What you should do – The entries that follow include a run beginning at the line with "The image size is (661, 407)." and ending at the line with "Task: Go to Projects in top bar"; restate that run word for word and leave the rest out.

Stored records –
•••••
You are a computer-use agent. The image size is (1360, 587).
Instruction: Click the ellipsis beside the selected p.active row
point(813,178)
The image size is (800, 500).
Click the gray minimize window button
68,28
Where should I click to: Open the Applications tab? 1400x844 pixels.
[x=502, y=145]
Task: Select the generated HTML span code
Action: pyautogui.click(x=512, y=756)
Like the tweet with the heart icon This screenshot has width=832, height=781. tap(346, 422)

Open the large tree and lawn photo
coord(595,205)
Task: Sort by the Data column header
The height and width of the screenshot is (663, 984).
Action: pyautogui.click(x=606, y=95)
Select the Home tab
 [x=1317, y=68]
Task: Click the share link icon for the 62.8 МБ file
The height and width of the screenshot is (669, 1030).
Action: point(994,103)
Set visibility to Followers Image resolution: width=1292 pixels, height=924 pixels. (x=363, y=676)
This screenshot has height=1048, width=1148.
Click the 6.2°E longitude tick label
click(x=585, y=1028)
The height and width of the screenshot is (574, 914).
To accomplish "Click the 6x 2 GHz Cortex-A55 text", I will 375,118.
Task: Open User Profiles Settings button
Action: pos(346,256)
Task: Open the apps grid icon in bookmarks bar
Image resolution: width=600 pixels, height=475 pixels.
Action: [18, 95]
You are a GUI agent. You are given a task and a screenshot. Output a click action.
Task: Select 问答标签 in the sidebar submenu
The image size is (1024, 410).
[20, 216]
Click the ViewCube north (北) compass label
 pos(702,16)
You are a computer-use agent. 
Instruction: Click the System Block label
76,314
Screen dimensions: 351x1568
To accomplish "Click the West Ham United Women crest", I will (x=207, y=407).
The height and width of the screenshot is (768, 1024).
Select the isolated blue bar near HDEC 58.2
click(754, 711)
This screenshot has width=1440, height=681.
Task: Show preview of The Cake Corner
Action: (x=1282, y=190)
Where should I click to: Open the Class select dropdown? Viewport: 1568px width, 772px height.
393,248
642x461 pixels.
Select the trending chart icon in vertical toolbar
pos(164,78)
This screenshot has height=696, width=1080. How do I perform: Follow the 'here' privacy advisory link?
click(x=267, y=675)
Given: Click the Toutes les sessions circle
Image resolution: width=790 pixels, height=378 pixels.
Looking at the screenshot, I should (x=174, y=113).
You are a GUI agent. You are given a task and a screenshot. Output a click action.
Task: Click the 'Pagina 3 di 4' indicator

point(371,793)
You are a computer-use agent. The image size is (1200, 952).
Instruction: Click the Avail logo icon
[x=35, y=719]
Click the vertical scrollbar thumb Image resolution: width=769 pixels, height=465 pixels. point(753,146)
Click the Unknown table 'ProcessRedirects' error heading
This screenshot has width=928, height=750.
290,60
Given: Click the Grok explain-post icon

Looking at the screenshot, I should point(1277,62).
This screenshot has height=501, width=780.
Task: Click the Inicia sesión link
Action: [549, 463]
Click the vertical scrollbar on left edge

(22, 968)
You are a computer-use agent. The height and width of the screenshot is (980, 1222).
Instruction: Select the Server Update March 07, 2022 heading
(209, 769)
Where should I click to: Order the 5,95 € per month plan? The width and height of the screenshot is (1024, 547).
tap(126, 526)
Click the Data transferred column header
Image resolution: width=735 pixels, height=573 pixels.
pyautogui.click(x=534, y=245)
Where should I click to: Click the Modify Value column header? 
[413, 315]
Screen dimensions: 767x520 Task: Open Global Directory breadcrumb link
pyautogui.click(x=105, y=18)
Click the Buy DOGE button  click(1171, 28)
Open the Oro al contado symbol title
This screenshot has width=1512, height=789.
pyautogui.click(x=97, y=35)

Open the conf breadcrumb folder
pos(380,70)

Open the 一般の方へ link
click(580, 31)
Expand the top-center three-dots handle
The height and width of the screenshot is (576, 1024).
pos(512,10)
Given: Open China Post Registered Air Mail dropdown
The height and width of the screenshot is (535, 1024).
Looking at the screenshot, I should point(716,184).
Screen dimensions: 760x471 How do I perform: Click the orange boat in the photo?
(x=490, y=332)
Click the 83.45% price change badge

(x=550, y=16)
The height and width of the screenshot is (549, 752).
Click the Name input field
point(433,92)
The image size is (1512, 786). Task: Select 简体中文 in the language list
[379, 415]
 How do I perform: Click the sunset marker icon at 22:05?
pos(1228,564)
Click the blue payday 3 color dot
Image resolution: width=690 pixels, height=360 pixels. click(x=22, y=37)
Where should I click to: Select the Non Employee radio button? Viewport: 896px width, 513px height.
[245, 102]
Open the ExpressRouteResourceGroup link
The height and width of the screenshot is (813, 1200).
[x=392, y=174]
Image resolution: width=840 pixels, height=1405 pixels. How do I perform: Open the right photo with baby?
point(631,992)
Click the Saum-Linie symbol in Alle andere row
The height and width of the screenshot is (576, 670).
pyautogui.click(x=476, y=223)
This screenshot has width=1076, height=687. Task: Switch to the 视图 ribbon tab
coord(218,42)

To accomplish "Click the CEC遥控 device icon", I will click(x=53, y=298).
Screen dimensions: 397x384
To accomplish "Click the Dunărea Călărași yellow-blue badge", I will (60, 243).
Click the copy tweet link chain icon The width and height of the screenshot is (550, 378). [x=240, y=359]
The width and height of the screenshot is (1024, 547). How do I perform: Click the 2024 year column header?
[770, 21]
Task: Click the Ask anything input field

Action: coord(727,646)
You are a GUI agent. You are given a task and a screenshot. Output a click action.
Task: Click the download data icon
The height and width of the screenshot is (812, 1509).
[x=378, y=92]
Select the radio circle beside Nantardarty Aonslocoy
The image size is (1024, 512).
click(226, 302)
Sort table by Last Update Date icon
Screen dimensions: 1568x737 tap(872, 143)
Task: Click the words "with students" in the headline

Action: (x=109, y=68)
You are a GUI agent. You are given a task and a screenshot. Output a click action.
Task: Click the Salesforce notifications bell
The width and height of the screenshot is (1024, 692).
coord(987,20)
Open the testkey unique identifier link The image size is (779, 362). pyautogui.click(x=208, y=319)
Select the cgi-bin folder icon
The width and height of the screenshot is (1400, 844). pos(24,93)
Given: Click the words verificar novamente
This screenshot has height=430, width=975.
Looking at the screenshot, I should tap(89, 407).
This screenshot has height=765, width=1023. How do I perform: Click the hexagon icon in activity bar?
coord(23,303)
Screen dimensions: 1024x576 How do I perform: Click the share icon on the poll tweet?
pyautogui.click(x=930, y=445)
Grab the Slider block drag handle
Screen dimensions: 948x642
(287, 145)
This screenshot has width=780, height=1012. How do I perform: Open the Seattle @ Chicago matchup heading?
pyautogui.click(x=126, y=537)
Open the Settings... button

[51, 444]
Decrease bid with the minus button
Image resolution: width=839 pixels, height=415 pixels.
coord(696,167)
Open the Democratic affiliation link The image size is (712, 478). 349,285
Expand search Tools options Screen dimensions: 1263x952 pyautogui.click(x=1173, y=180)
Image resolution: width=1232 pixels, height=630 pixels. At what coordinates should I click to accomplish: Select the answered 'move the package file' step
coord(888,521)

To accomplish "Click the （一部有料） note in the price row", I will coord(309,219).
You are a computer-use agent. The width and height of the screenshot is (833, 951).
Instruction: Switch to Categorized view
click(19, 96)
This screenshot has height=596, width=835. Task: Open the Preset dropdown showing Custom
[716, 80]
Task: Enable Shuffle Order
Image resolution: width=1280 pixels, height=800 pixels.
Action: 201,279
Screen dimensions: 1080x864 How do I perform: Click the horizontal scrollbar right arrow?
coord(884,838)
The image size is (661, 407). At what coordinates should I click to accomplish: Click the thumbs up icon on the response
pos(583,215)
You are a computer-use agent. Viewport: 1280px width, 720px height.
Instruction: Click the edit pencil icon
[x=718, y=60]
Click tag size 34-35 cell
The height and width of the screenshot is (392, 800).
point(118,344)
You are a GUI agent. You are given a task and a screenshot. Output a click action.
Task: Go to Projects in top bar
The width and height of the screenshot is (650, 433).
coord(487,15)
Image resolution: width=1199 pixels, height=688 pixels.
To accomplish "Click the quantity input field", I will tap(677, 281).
•••••
The answer –
The image size is (661, 407). At what coordinates should I click to accomplish: Click the thumbs up icon on the response
pos(583,215)
You are a computer-use agent. Viewport: 1280px width, 720px height.
Instruction: Click the edit pencil icon
[x=718, y=60]
Click tag size 34-35 cell
The height and width of the screenshot is (392, 800).
point(118,344)
You are a GUI agent. You are given a task and a screenshot. Output a click action.
Task: Go to Projects in top bar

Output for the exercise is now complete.